One day I received an email from Chris Bynum, who inherited his uncle Quentin’s dogtags. I went out to Springfield, Missouri, and interviewed Chris’s dad, James Bynum, Pine Valley’s brother. The tankers who remembered Pine Valley assumed that that was the town he was from, but there is no Pine Valley in the Ozarks where he grew up. There is, however, a resort town named Pine Valley in the mountains around San Diego near where they trained, so it was likely he had a girlfriend there during his days in the horse cavalry.

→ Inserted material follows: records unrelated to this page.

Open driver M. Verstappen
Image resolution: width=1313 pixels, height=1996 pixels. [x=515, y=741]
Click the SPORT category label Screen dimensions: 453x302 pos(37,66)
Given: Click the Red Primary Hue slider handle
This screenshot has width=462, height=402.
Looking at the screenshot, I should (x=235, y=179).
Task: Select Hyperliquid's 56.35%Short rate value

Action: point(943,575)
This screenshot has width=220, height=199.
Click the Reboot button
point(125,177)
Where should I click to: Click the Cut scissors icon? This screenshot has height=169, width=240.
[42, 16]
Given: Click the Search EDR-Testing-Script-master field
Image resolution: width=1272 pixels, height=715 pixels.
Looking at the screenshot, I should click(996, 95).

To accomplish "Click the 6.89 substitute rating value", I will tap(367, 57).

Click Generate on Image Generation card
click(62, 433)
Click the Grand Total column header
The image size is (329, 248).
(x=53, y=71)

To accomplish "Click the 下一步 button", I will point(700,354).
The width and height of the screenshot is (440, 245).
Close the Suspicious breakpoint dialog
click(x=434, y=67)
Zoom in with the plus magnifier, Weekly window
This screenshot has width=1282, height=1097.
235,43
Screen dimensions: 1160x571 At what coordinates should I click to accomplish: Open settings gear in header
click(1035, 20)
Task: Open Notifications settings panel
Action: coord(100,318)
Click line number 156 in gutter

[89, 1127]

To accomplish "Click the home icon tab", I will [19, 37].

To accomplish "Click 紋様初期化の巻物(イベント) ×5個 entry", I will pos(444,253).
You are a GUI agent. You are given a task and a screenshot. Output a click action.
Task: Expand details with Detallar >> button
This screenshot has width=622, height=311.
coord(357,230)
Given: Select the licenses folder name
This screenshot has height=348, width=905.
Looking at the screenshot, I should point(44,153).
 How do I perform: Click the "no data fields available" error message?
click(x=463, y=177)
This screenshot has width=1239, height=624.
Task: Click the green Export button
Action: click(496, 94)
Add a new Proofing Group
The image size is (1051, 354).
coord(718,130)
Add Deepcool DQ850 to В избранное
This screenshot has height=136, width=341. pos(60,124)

Frank Shagonabe was a Native American. I never met any of his kin but there was a deeply moving article in the Muskegon Chronicle in 2009.
A few years ago Vern Schmidt, a veteran of the 90th Infantry Division, returned from Europe with a canteen. His friend Norbert Morbe, a militaria collector, found the canteen in the woods in Belgium. It had Lieutenant Lippincott’s name etched into its side. He asked Vern to try and locate Lippincott’s family. I was able to put Vern in touch with Ted Nobles, Wally Lippincott’s great-nephew, and with the help of the Philadelphia Inquirer we were able to locate Elizabeth Pitner, Wally’s widow, who had remarried and was 92 years old.
The other bookend is Billy Wolfe. In 1992 I interviewed Maxine Wolfe Zirkle and Madalene Wolfe Litten, twin sisters who were 16 years old when their brother Billy, who was 18, was killed. Their mother, who never knew the circumstances of Billy’s death, saved everything from his short life, including an essay he wrote in high school.


Pfc. Billy P. Wolfe, killed at Pfaffenheck, Germany, on March 16, 1945
Pfc. Billy P. Wolfe

“If I were to be blind today,I would want to go off by myself in the mountains, climb to the highest cliff, and look out across the valley at the towns, farms and farmhouses.
“I would want to see the squirrels running and leaping from one walnut tree to another, and the birds flying.
“I would like to see the deer run and jump swiftly and gracefully and leap across the fences, and lie in a tree that leans across the water and watch bass laying under the rocks and dart out after a fly.
“I would go through the house from one room to the other picturing each piece of furniture, every corner and everything, in my mind.
“I would like to see all my sisters, brother and parents together as we were, and picture each as they look for future reference.”
I’ll go through the other names on this and the other plaque at a later date, but each of these bookends could inspire a book by itself.